[Collection entries]

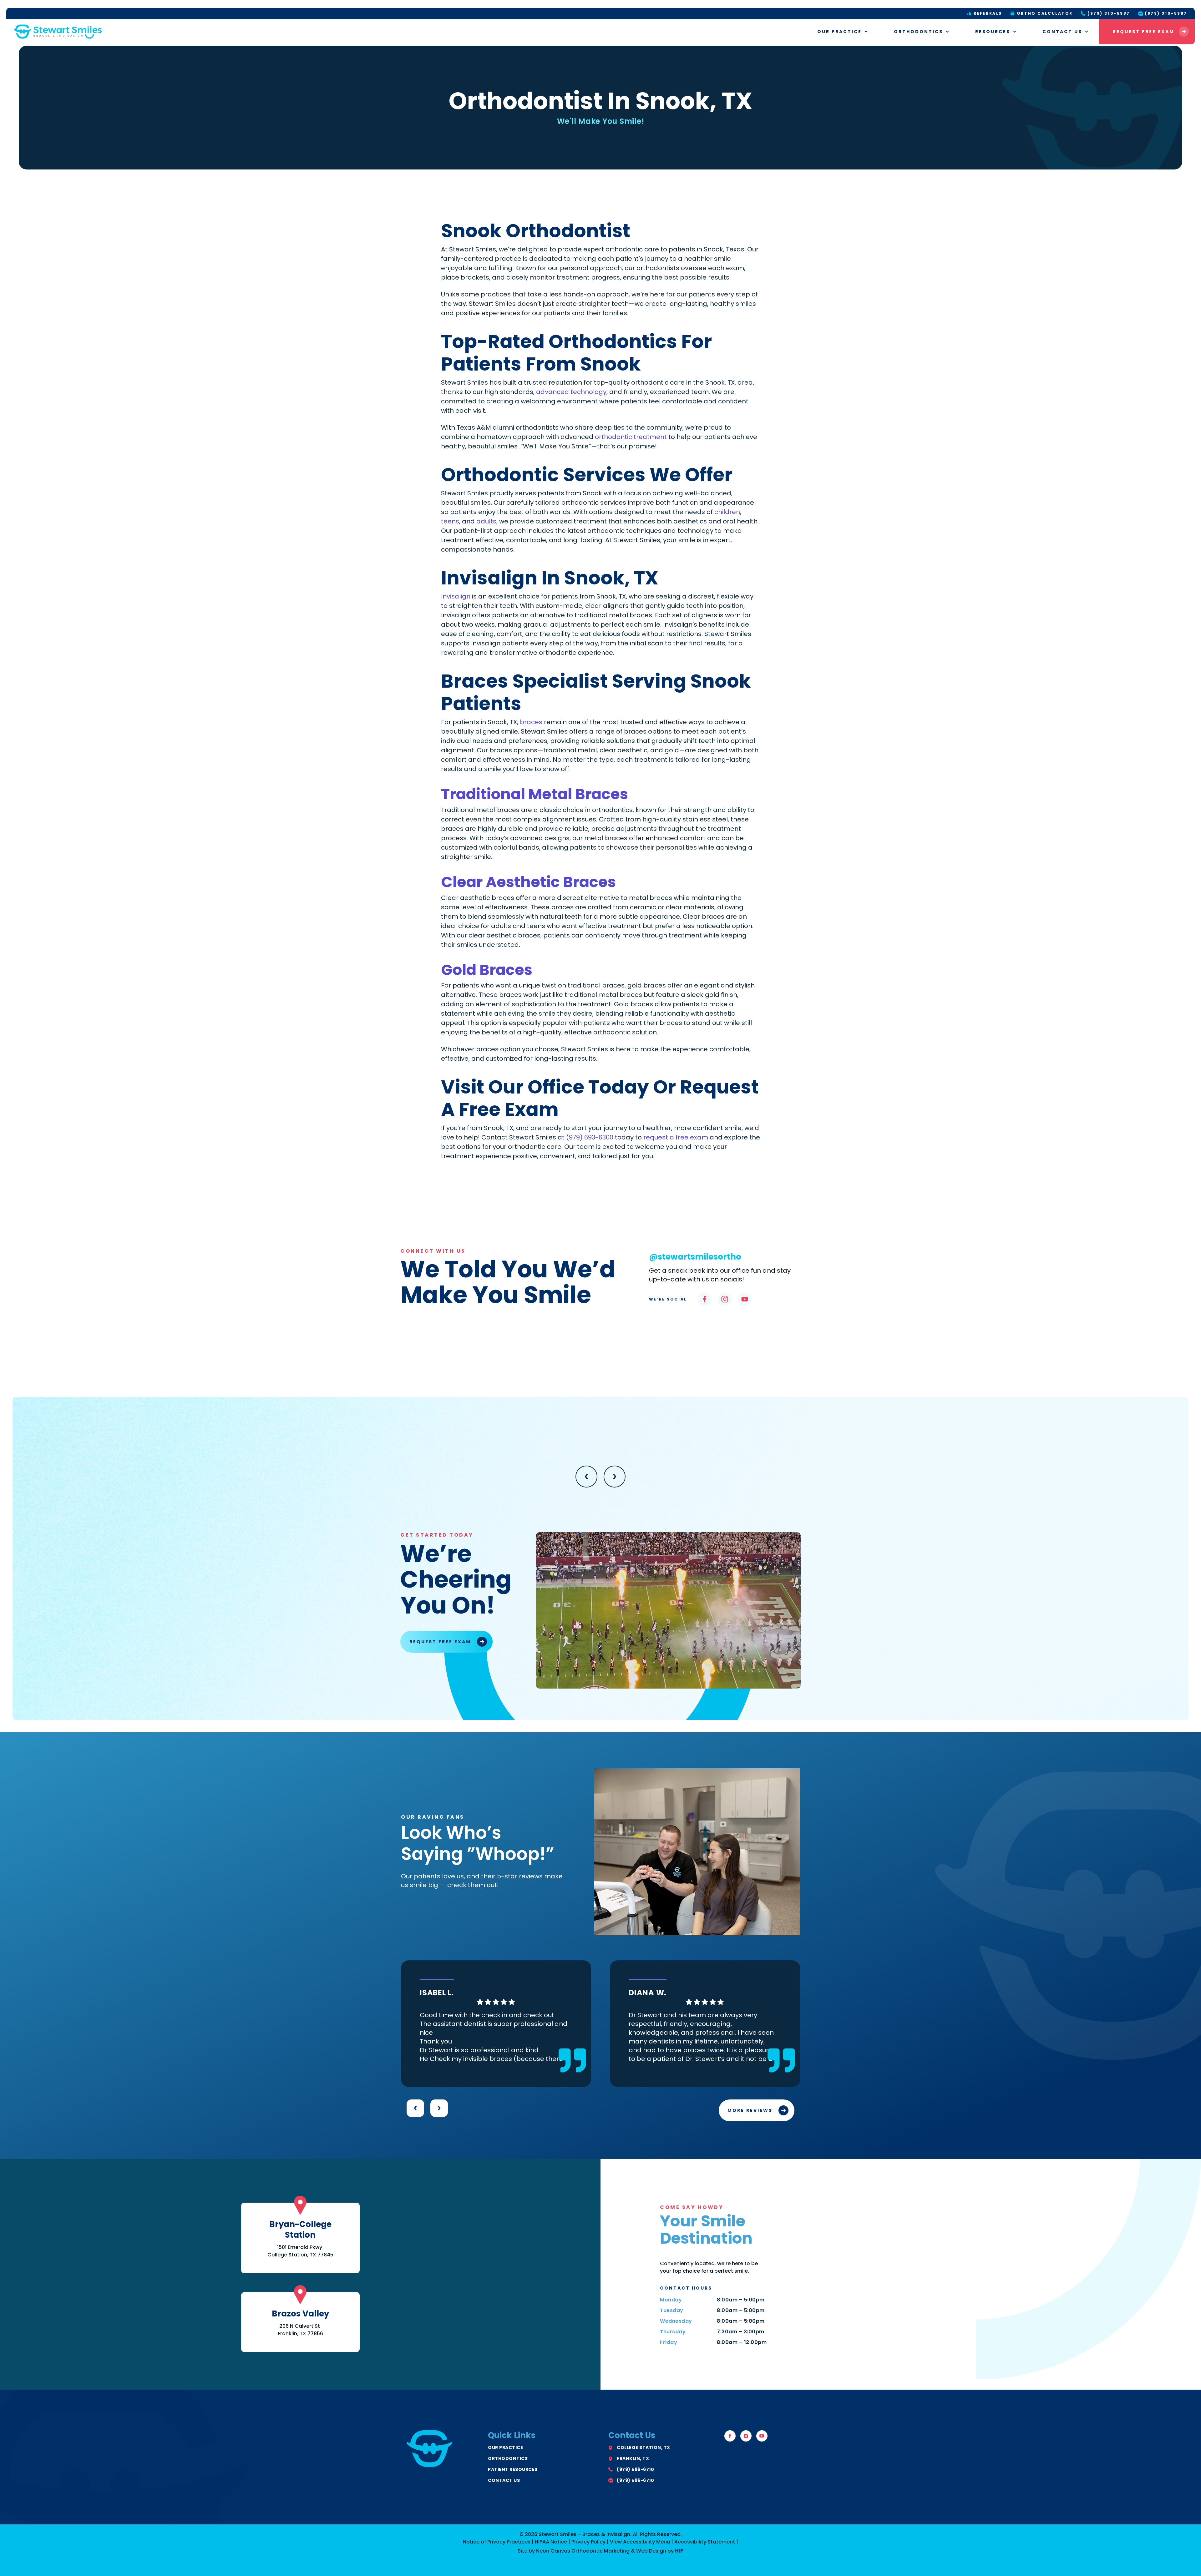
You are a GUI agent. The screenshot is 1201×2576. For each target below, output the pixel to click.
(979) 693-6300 (589, 1137)
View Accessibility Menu (640, 2541)
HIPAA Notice (551, 2541)
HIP (679, 2550)
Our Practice (839, 31)
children (727, 512)
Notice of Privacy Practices (496, 2541)
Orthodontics (918, 31)
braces (531, 722)
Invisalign (455, 596)
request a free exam (675, 1137)
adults (486, 521)
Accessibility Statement (704, 2541)
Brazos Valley (300, 2313)
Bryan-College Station (300, 2229)
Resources (992, 31)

EXERCISE GOAL. The word to look for is "Notice"; copy out every line of the entries that holds it.

THE COMPLETED TASK.
HIPAA Notice (551, 2541)
Notice of Privacy Practices (496, 2541)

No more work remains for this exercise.